AIM OF THE EXERCISE :: Please transcribe exactly, and only, the lines of the data below between the line holding "For every named" and the line holding "Control Parental", inclusive.

RECORDS SHOWN ::
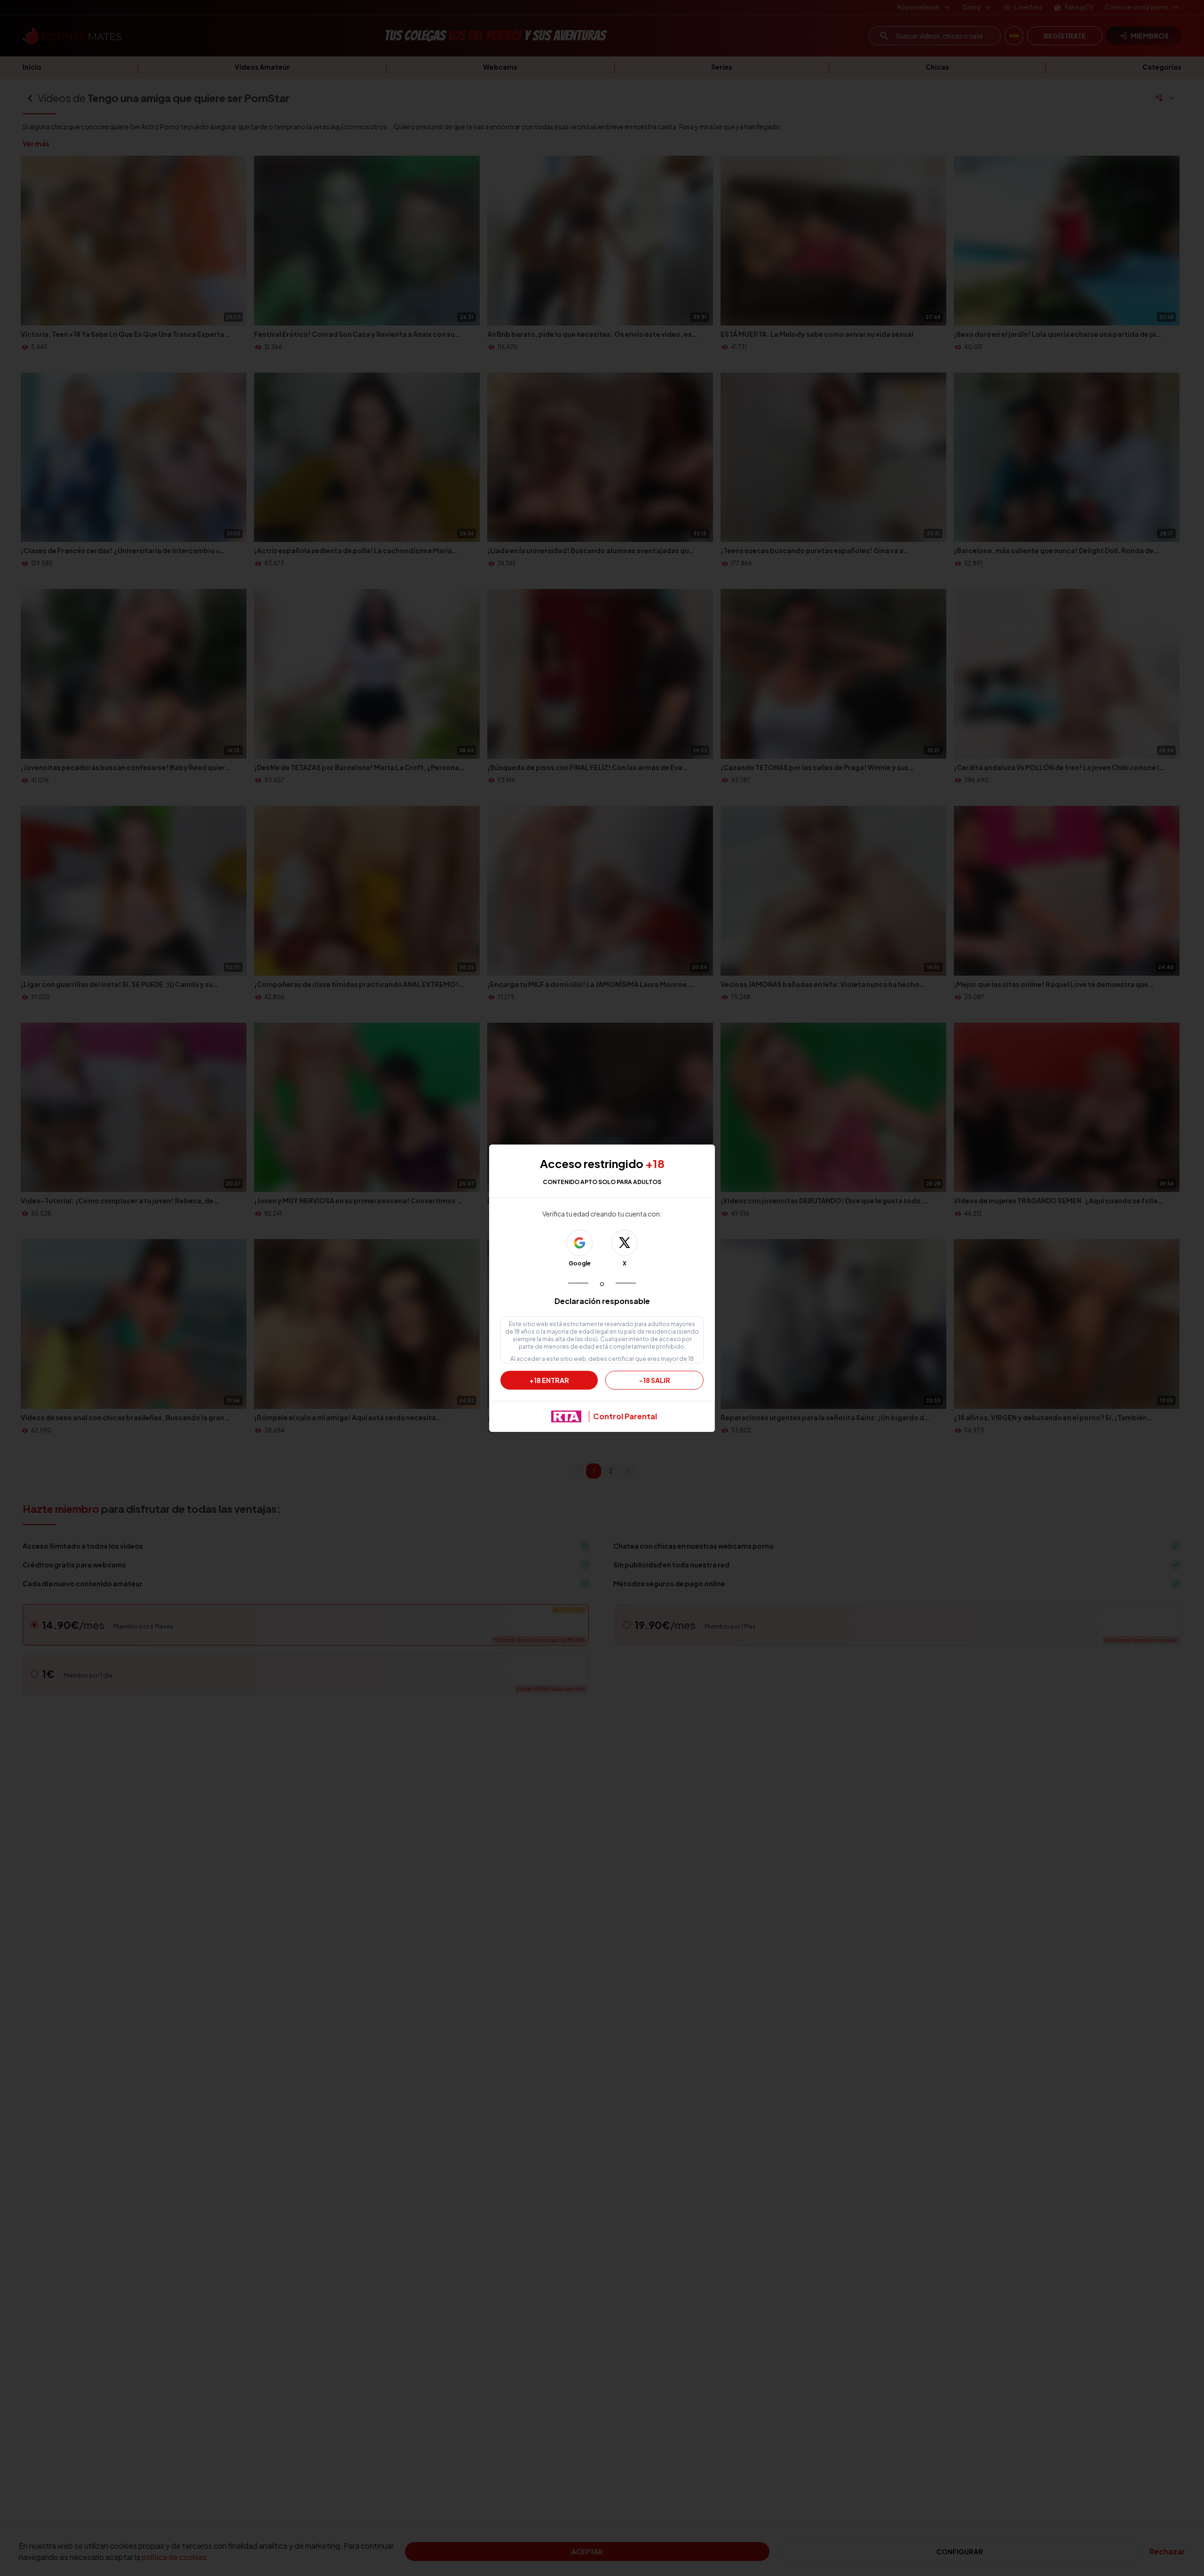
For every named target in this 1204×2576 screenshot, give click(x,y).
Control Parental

...

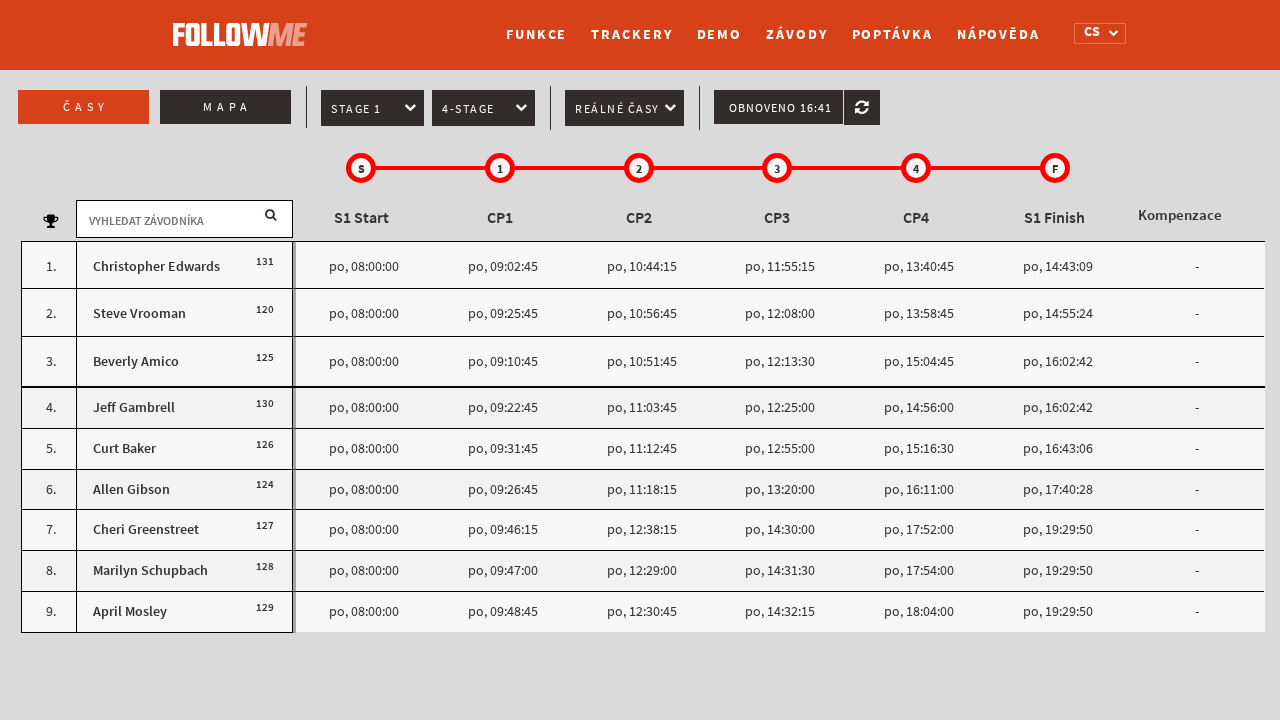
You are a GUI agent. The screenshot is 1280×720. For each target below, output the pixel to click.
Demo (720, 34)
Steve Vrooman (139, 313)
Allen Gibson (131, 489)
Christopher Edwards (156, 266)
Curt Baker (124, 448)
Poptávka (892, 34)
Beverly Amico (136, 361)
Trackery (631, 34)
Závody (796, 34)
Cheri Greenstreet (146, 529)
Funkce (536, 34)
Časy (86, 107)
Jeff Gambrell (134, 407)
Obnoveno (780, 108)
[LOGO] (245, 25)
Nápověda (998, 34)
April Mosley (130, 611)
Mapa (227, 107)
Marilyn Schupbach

PROBLEM SOLUTION ::
For every named target in this 1204×2576 screenshot, give click(x,y).
Control Parental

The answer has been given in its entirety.